**Work request:** Retype every record exactly. Leave the pictures out.

*** Data supplied ***

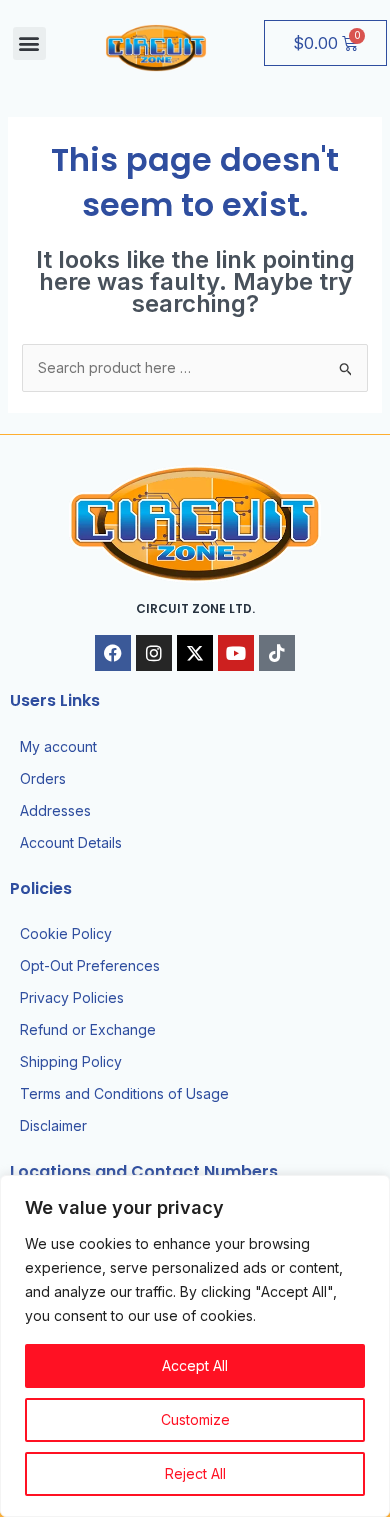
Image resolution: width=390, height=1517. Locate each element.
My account (58, 746)
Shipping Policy (71, 1061)
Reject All (195, 1473)
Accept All (195, 1365)
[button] (29, 43)
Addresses (55, 810)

*** End of Data supplied ***

**Response for this exercise:**
Image resolution: width=390, height=1517. Locate each element.
My account (58, 746)
Shipping Policy (71, 1061)
Reject All (195, 1473)
Accept All (195, 1365)
[button] (29, 43)
Addresses (55, 810)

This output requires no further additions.